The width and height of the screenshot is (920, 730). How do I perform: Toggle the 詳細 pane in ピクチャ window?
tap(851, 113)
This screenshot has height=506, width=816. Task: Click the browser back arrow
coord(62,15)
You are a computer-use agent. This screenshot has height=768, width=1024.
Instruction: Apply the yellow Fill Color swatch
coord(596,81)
•••
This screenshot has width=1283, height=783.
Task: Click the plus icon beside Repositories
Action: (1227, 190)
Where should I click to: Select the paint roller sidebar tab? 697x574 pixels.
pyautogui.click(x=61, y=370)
•••
■ Task item ■
Please return only the lines above, starting at the line that has "The width and" and ending at the line that has "You are a computer-use", keeping both and leaving each one unchanged.

■ Output of the task ■
The width and height of the screenshot is (920, 730). How do I perform: Toggle the 詳細 pane in ピクチャ window?
tap(851, 113)
This screenshot has height=506, width=816. Task: Click the browser back arrow
coord(62,15)
You are a computer-use agent. This screenshot has height=768, width=1024.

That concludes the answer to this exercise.